*Page extract:*
Drilon Blakqori
Drilon Blakqori

Reputation: 2826

RxAndroid observable looping

So I'm working on an older project which was developed by some other guys, and as it happens RxAndroid is used in the project.
I had to add caching handling in some of the app's requests and the OkHttp cache wasn't doing it well as I needed it. So i came up with the solution to implement my own service which checks for internet connection and then makes the request, or reads it from cache depending on the connection. I don't have experience with RxAndroid but I read a bit and I came up with this:

@Override
public Observable<List<SocialNews>> getStream(@Path("stream") String stream, @Query("networks") String networks, @Query("page") Integer page, @Query("limit") Integer limit) {
    return Observable.create(new AsyncOnSubscribe<Object, List<SocialNews>>() {
        @Override
        protected Object generateState() {
            return null;
        }

        @Override
        protected Object next(Object state, long requested, Observer<Observable<? extends List<SocialNews>>> observer) {
            if (NetworkUtils.hasActiveInternetConnection(context)) {
                observer.onNext(APIClient.getService(context).getStream(stream, networks, page, limit));
            } else {
                observer.onNext(Observable.just(NetworkUtils.getCachedStream()));
            }
            return state;
        }
    });
}

And I subscribe on it like this:

 final Observable<List<SocialNews>> observable = APIClient.getCacheService(getActivity()).getStream(stream, networks, page, SportFiveAPI.DEFAULT_ITEM_LIMIT);
    LifecycleObservable.bindFragmentLifecycle(lifecycle(),
            AppObservable.bindFragment(this, observable)

*Data provided:*

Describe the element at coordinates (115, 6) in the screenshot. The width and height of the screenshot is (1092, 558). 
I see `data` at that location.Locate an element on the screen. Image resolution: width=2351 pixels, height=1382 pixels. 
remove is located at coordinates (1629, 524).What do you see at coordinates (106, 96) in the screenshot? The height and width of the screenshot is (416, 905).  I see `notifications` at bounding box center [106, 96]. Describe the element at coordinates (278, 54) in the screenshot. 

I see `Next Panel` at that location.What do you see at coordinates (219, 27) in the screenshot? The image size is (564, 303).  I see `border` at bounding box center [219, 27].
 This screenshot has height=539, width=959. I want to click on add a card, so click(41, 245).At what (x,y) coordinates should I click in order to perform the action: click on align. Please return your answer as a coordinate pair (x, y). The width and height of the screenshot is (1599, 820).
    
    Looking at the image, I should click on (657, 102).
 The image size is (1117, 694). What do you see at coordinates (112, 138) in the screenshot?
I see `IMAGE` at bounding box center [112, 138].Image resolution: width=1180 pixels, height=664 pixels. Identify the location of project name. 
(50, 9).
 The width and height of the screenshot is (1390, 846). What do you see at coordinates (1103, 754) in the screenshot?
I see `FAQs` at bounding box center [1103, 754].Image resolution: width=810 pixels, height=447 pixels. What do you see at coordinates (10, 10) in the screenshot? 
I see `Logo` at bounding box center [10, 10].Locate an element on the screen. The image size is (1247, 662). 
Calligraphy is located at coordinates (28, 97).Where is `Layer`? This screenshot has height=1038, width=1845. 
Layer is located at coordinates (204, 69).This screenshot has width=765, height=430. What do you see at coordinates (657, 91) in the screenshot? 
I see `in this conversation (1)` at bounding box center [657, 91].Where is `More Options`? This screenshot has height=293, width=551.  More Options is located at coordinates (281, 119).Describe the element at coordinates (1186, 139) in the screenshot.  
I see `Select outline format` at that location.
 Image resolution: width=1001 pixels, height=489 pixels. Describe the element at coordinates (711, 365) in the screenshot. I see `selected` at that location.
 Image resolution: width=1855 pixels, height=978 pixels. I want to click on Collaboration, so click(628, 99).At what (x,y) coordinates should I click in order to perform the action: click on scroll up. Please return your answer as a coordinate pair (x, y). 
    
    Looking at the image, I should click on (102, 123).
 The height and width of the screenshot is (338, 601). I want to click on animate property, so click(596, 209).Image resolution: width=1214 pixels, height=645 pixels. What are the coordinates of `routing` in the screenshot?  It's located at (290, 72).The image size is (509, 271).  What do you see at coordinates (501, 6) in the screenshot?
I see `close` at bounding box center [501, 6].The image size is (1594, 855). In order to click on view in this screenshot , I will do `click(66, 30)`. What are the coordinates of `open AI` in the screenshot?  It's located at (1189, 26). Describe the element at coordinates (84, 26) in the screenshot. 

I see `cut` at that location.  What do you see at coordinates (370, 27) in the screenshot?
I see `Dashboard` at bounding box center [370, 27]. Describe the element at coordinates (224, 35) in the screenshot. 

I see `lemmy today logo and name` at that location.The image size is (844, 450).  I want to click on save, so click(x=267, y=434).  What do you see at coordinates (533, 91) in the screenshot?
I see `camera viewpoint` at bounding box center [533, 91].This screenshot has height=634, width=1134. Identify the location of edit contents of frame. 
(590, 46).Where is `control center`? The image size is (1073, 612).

*Exercise instructions:*
(1) In the RxAndroid observable post, which cache wasn't handling the app's requests as well as needed?
(2) Write out the RxAndroid observable post between "final Observable<List<SocialNews>> observable" and "AppObservable.bindFragment(this, observable)", inclusive.

*Answers for the exercise:*
(1) The OkHttp cache.

(2)
final Observable<List<SocialNews>> observable = APIClient.getCacheService(getActivity()).getStream(stream, networks, page, SportFiveAPI.DEFAULT_ITEM_LIMIT);
    LifecycleObservable.bindFragmentLifecycle(lifecycle(),
            AppObservable.bindFragment(this, observable)